From the Beginning
Since Disney took over the Marvel cinematic universe they have been popping out Marvel movies almost faster than we can keep track of. The latest addition is Thor Ragnarok, which gets us up to date on what Thor was busying himself with while everyone else was battling it out in Captain America: Civil War last year. We once again find ourselves heading back to Thor’s homeworld in relation to some “prophecy yet to be fulfilled.” You know, the same general idea that basically all the Thor movies have followed.
In an otherwise very familiar feeling film, Thor Ragnarok takes us on an adventure we haven’t yet experienced within the Marvel cinematic universe. As usual, those familiar with the original Marvel comics are sure to understand more of the obscure references, but this shouldn’t ruin the movie for the rest of us. This review may contain very minor spoilers, but it shouldn’t be anything you wouldn’t have been able to gather from the trailers.
Trouble in Paradise… Again
The Thor movies all seem to follow a similar format. The homeworld of Asgard is threatened by some powerful otherworldly being and, against what prophecy states (and, I dare say, against their better judgment) Thor, Loki and whatever band of misfits they can scrounge together set off to challenge said power and save the day. Frankly, I’m not sure why they didn’t just decide to relocate what with all the madness Asgard seems to go through on a regular basis. Anyway, this time they are challenged by Thor’s own long-lost sister, Hela. Oh, and she also happens to be the Goddess of Death itself.
As you may have gathered from the trailers, Ragnarok certainly takes the metaphorical scenic route in prepping the heroes to save the day. In a rather unexpected turn of events, Thor and Loki end up lost in a mostly uncharted region of the galaxy. Here, they meet some very eccentric characters and have to tackle some even-more eccentric trials. In case you prefer the comfort of living underneath your rock and haven’t seen any of the trailers, it is also here that Thor runs into a certain ‘friend’ on some pretty interesting terms. If you have seen the trailers you will know what I am referring to. And yes, the reunion was just as exhilarating as you might imagine.
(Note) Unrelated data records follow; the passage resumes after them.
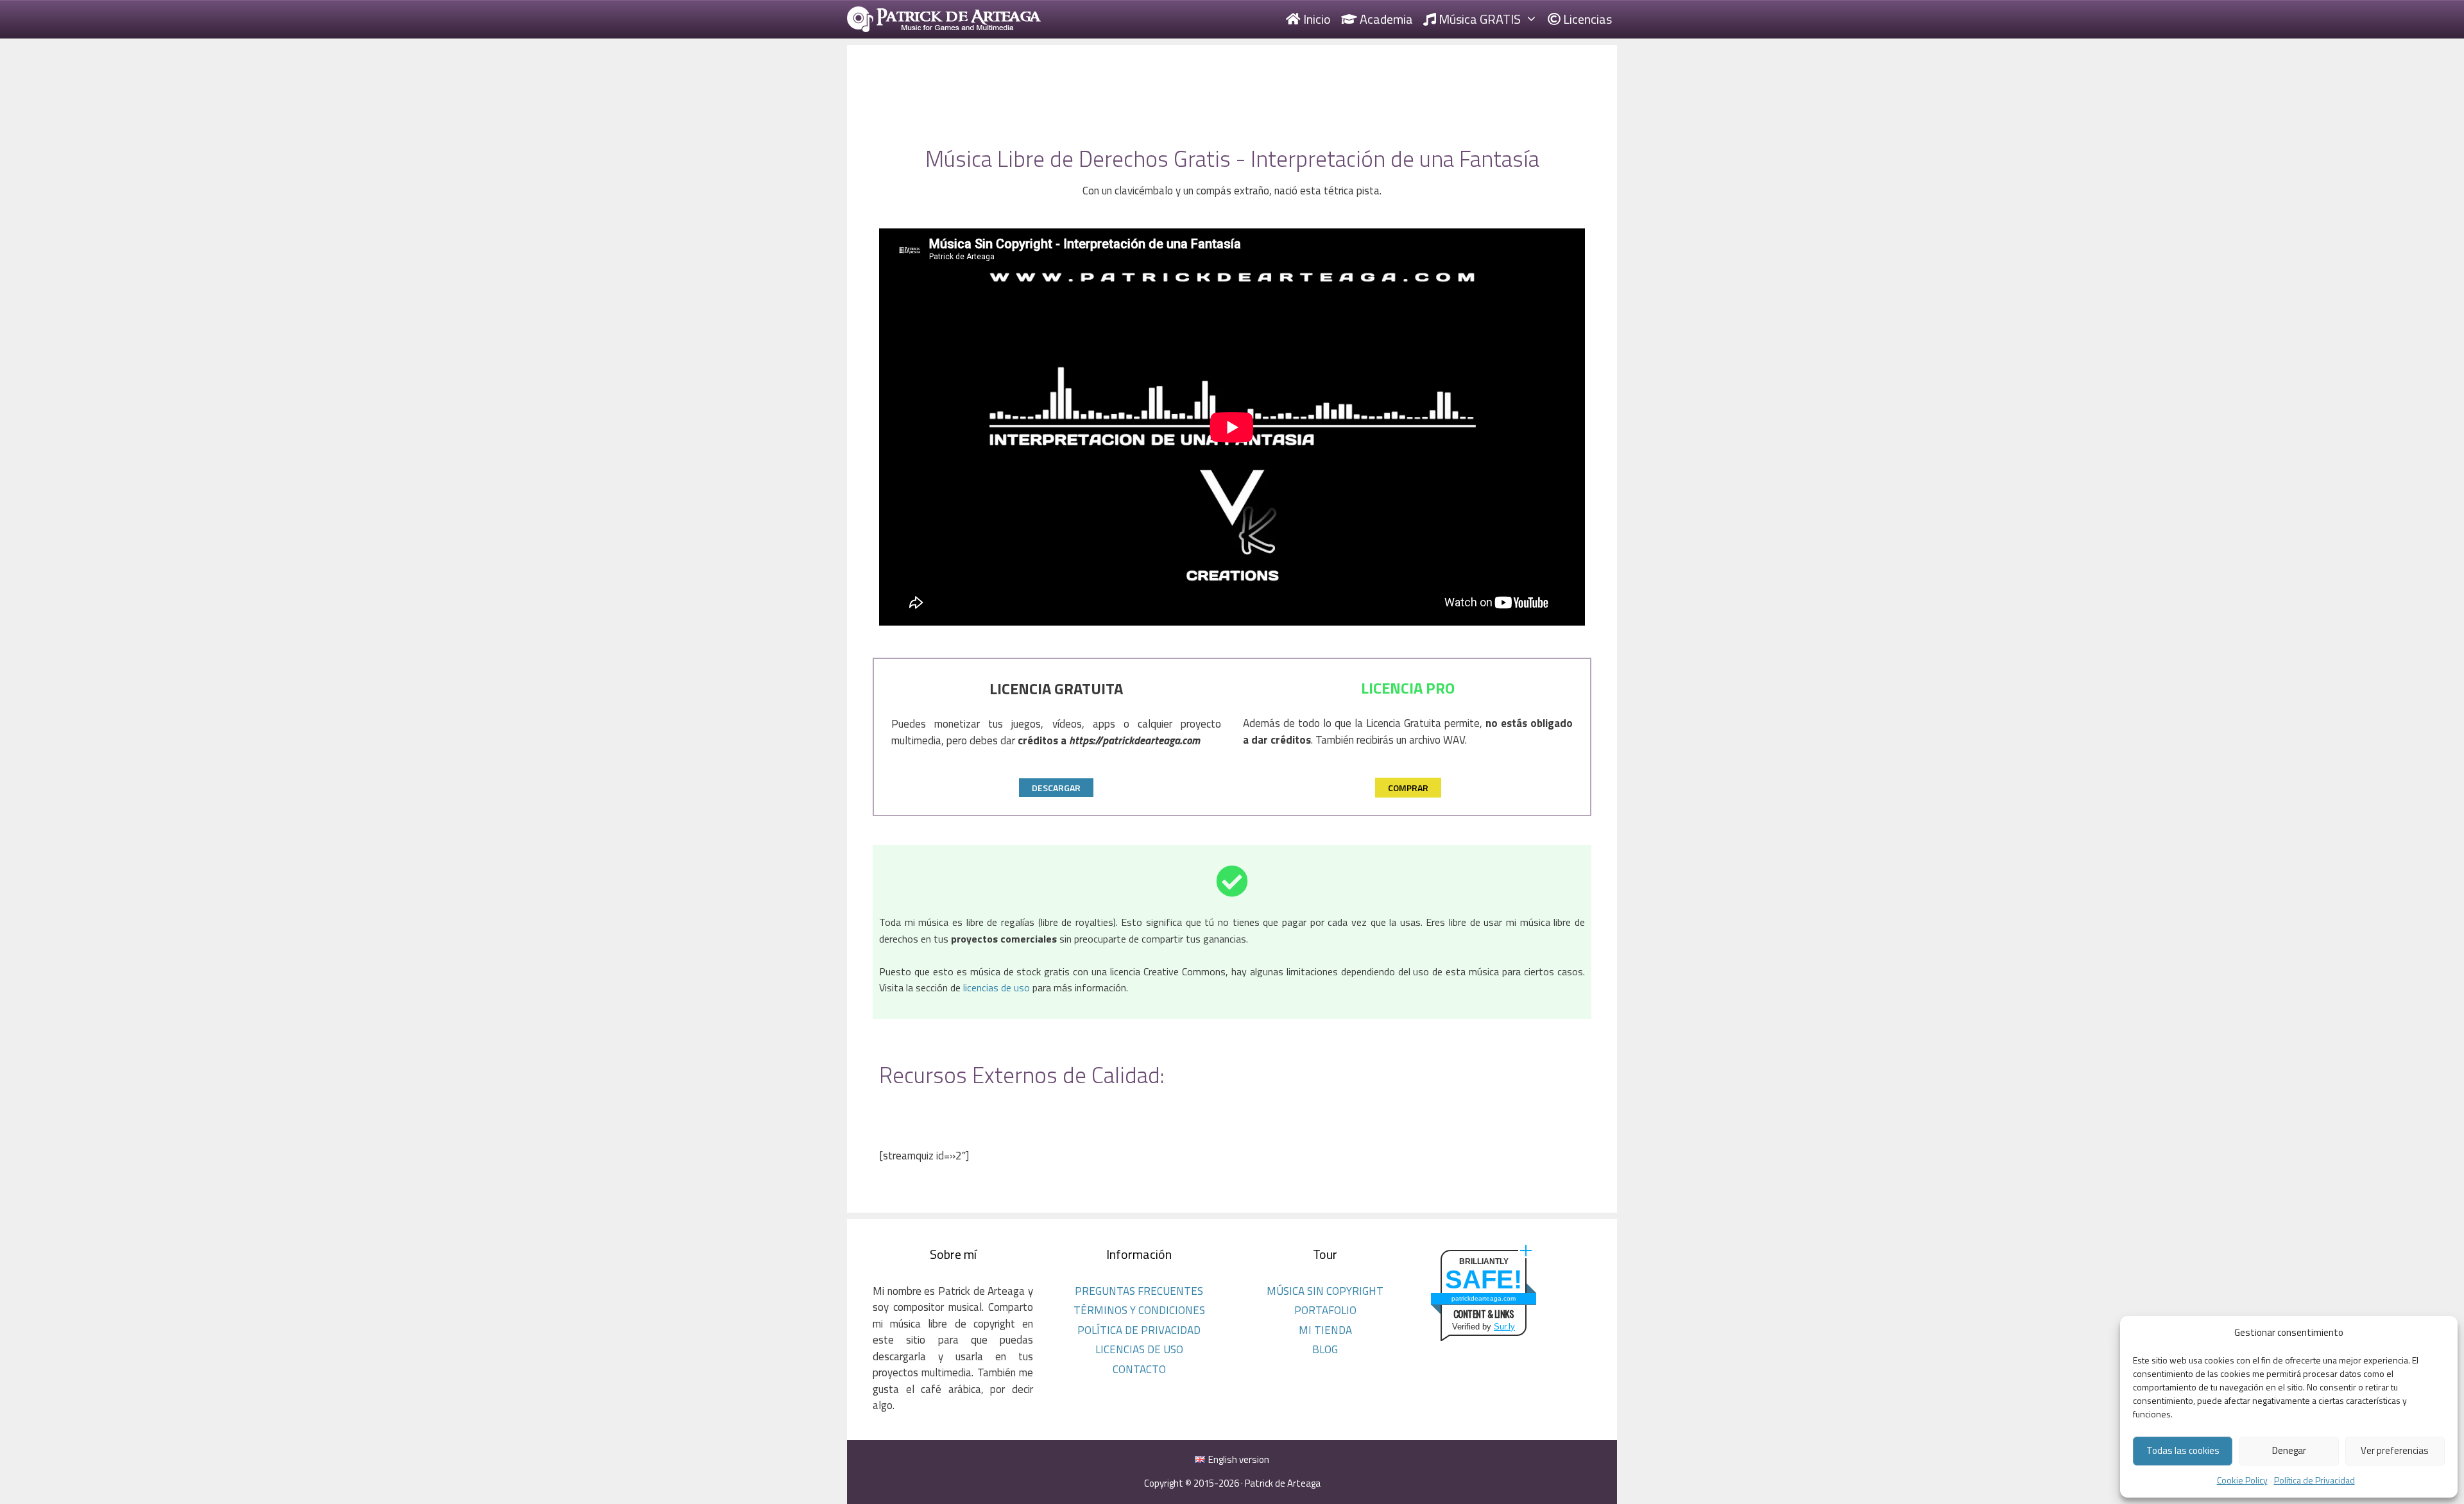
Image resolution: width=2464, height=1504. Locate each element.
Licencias (1586, 19)
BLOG (1325, 1349)
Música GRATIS (1478, 19)
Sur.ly (1504, 1326)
They eventually get back on track and make their way back to Asgard, but certainly not empty-handed. They bring with them plenty of people they met along the way. The transition from location to location often seemed a bit abrupt, but there was enough momentum from the action sequences and character conflict to keep these transitions from being distracting. Rather than uncomfortable breaks in the story, they felt more like transitions between different stories with the same characters. A nice unexpected and somewhat dark ending (at least by Disney standards) helped make this movie one of the better Marvel films I have seen in recent years.
The Ragnarok Experience
It is no surprise that Thor Ragnarok was impressive both visually and in its ability to tell a good story. Aside from the few black sheep in Disney‘s cinematic history, neither of these are things they have ever struggled to accomplish. I did find, however, as is common among these kinds of movies, that it generally tended to treat things a little too light-heartedly. This may be good news for parents wanting to take their kids, but there are certain aspects of characters and their stories that you just don’t get while trying to keep everything PG.
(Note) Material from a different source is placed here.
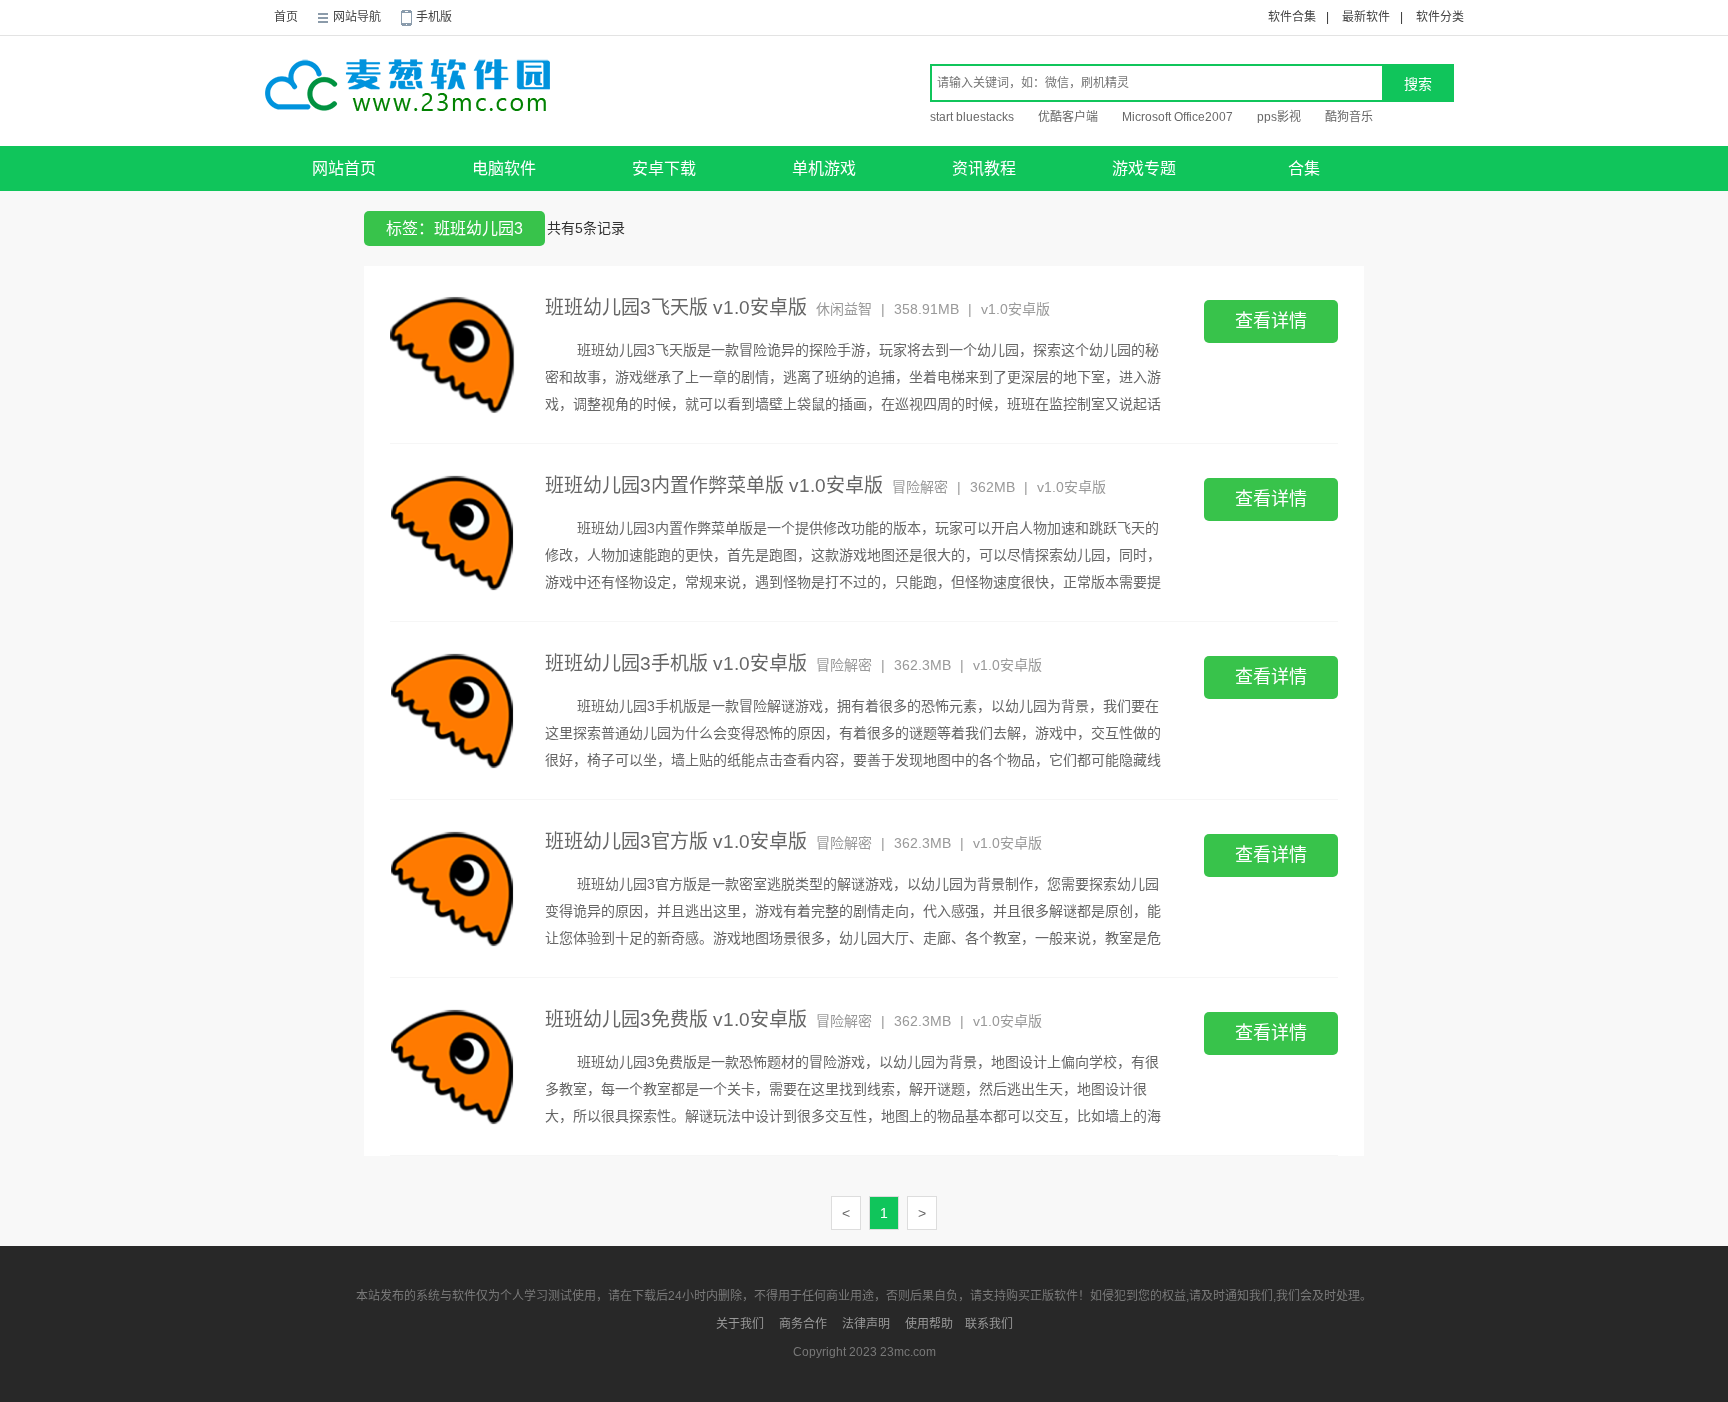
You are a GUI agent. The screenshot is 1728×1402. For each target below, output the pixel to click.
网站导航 (357, 17)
The Marvel movies are also well known for their strategic placement of comedic content to relieve some tension and get a good laugh. Ragnarok is definitely no exception. I found myself chuckling on more than one occasion, but I must admit that I did find the humor to be a bit overdone. There were plenty of well-timed jokes, but there were an equal amount of quips that felt forced and unnecessary. It got to the point that the Asgardians (Thor included), who were supposed to be some of the most powerful and respected beings in the universe, were being portrayed as buffoons. If nothing else it seemed out of character.
Luckily, humor was not the movie’s biggest appeal. There were more than enough action-packed fight scenes, stunning special effects, and giant wolves tearing through hordes of the undead to keep anyone and their dog entertained. Thor Ragnarok is easily the best Thor-based film so far, and certainly not one that will be soon forgotten.
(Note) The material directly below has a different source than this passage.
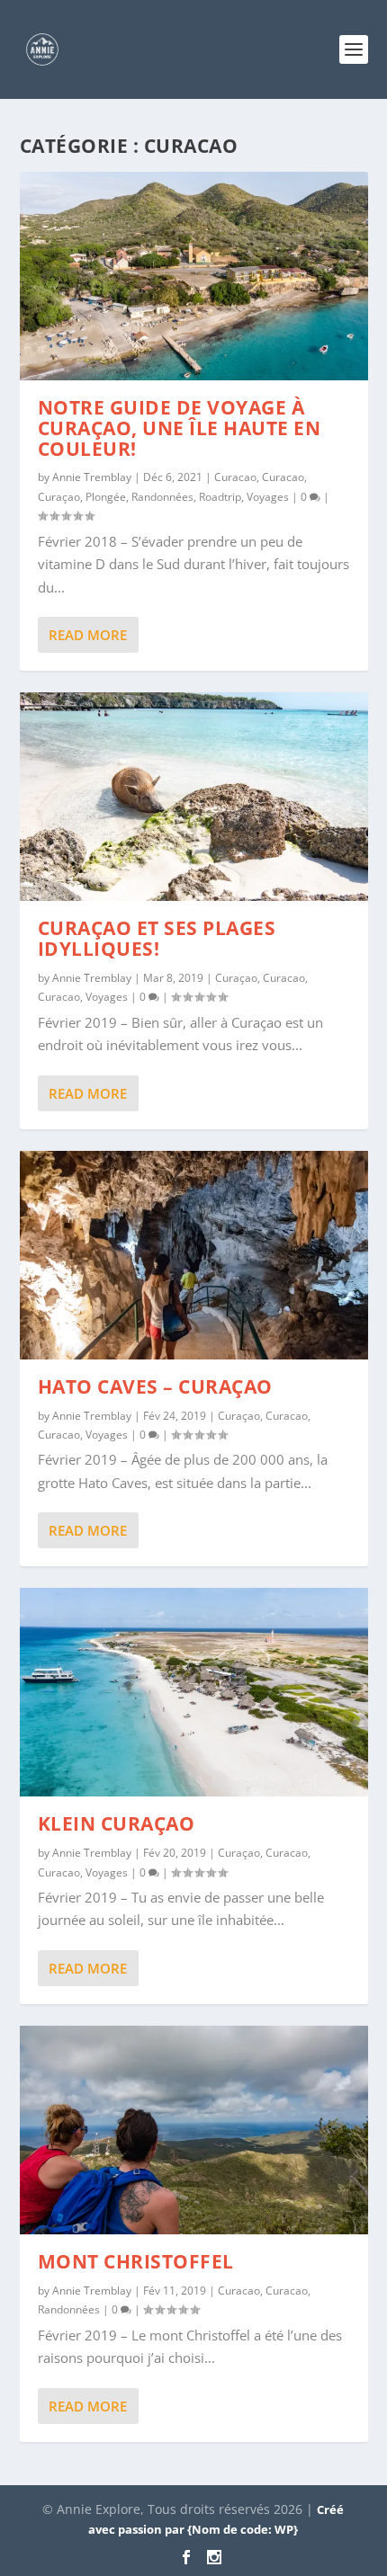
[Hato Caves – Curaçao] (194, 1255)
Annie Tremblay (91, 477)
Even at its lowest points, I found myself enjoying every minute of the film. Aside from a few awkwardly-timed or cringey jokes, it was a very well-crafted and enjoyable adventure. It did little to evoke any kind of strong emotion, but it made up for it with some pretty kick-ass fights starring your friendly neighborhood God of Thunder. Overall I would consider this one of the best Marvel films yet; a definite win.